AUTHOR=Lee Shinrye , Jo Myungjin , Lee Hye Eun , Jeon Yu-Mi , Kim Seyeon , Kwon Younghwi , Woo Junghwa , Han Shin , Mun Ji Young , Kim Hyung-Jun TITLE=HEXA-018, a Novel Inducer of Autophagy, Rescues TDP-43 Toxicity in Neuronal Cells JOURNAL=Frontiers in Pharmacology VOLUME=12 YEAR=2021 URL=https://www.frontiersin.org/journals/pharmacology/articles/10.3389/fphar.2021.747975 DOI=10.3389/fphar.2021.747975 ISSN=1663-9812 ABSTRACT=

The autophagy-lysosomal pathway is an essential cellular mechanism that degrades aggregated proteins and damaged cellular components to maintain cellular homeostasis. Here, we identified HEXA-018, a novel compound containing a catechol derivative structure, as a novel inducer of autophagy. HEXA-018 increased the LC3-I/II ratio, which indicates activation of autophagy. Consistent with this result, HEXA-018 effectively increased the numbers of autophagosomes and autolysosomes in neuronal cells. We also found that the activation of autophagy by HEXA-018 is mediated by the AMPK-ULK1 pathway in an mTOR-independent manner.

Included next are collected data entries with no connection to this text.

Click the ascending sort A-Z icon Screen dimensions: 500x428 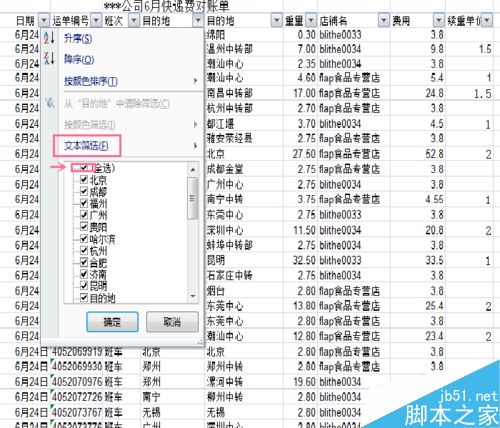pos(49,38)
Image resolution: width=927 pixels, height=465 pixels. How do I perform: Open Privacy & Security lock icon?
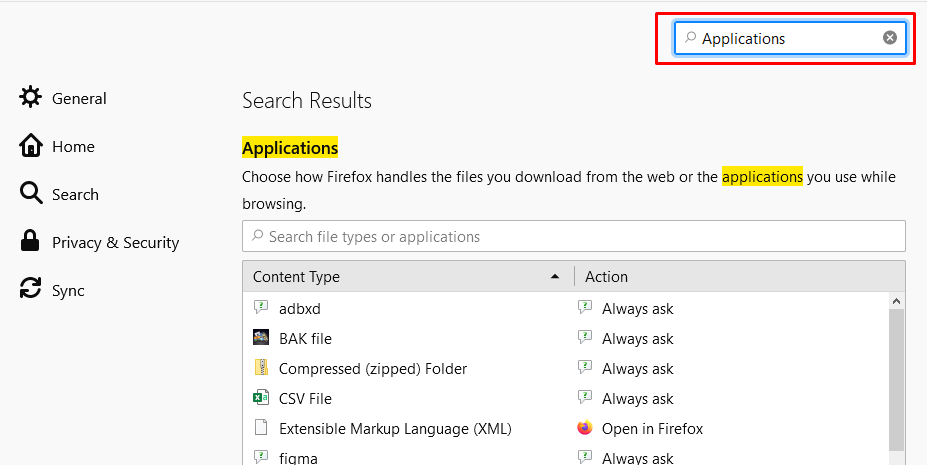[30, 242]
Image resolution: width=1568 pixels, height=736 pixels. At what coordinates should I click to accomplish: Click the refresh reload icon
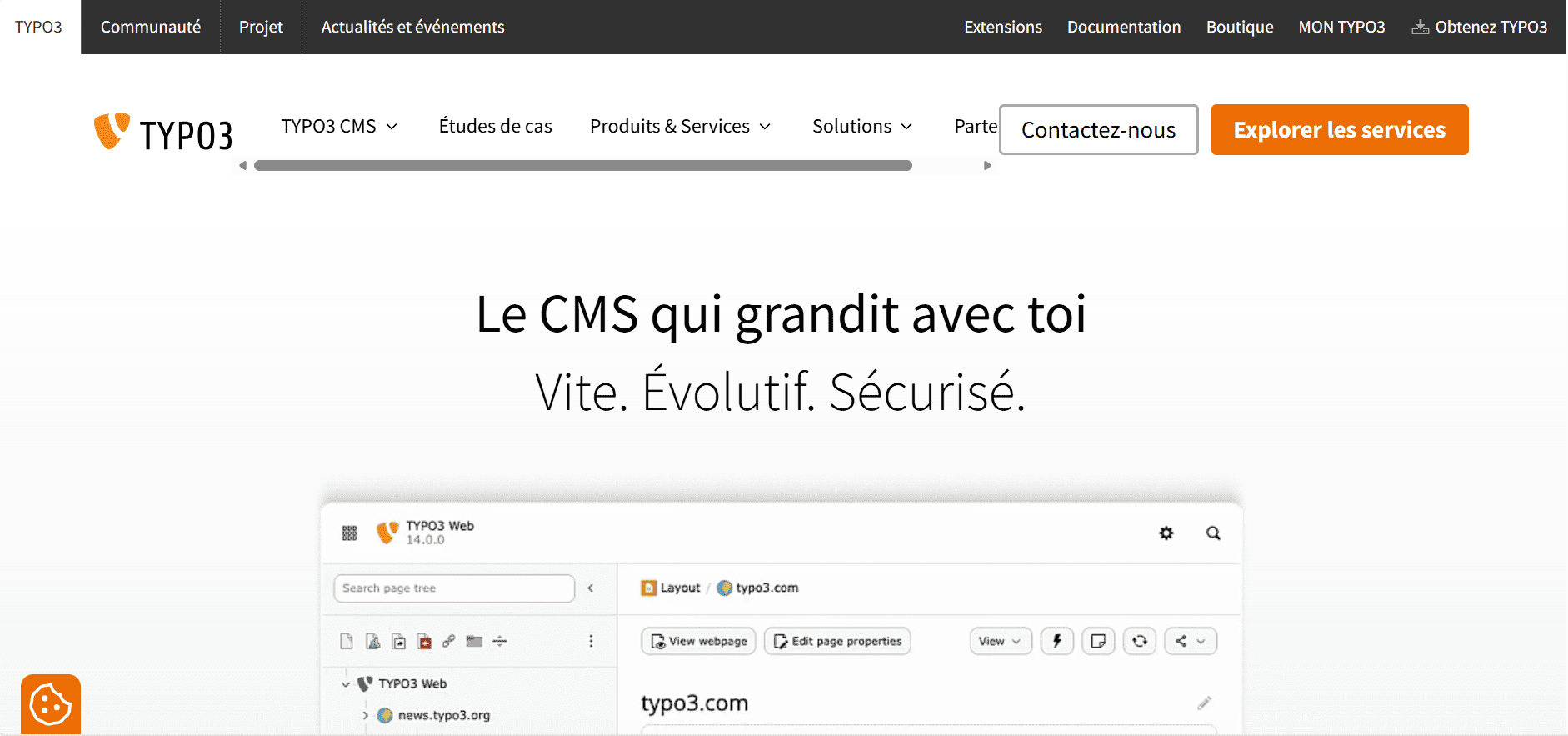pyautogui.click(x=1140, y=641)
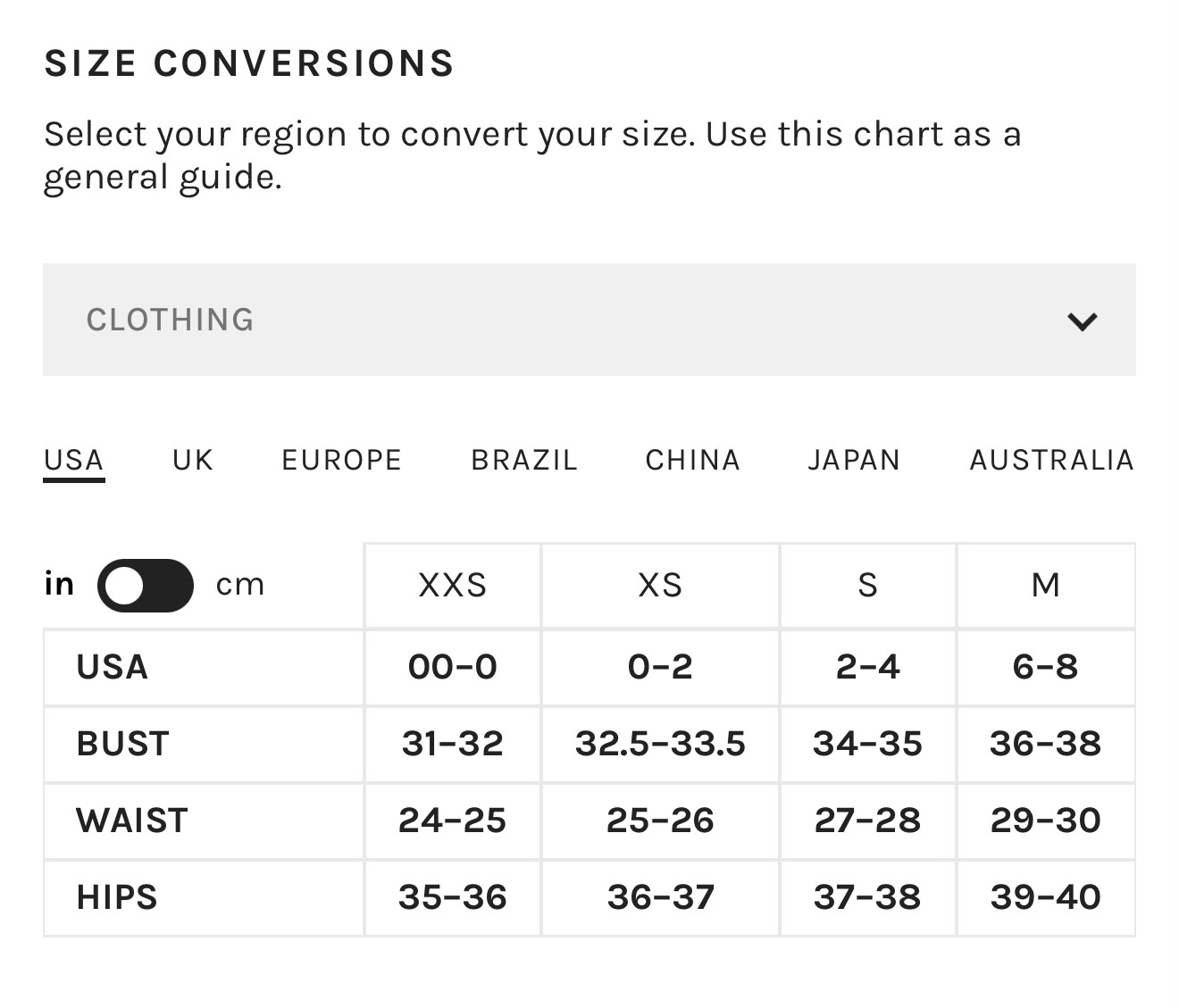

We further showed that ubiquitin proteasome system impairment- or oxidative stress-induced neurotoxicity was significantly reduced by HEXA-018 treatment. Moreover, oxidative stress-induced mitochondrial dysfunction was strongly ameliorated by HEXA-018 treatment. In addition, we investigated the efficacy of HEXA-018 in models of TDP-43 proteinopathy. HEXA-018 treatment mitigated TDP-43 toxicity in cultured neuronal cell lines and Drosophila. Our data indicate that HEXA-018 could be a new drug candidate for TDP-43-associated neurodegenerative diseases.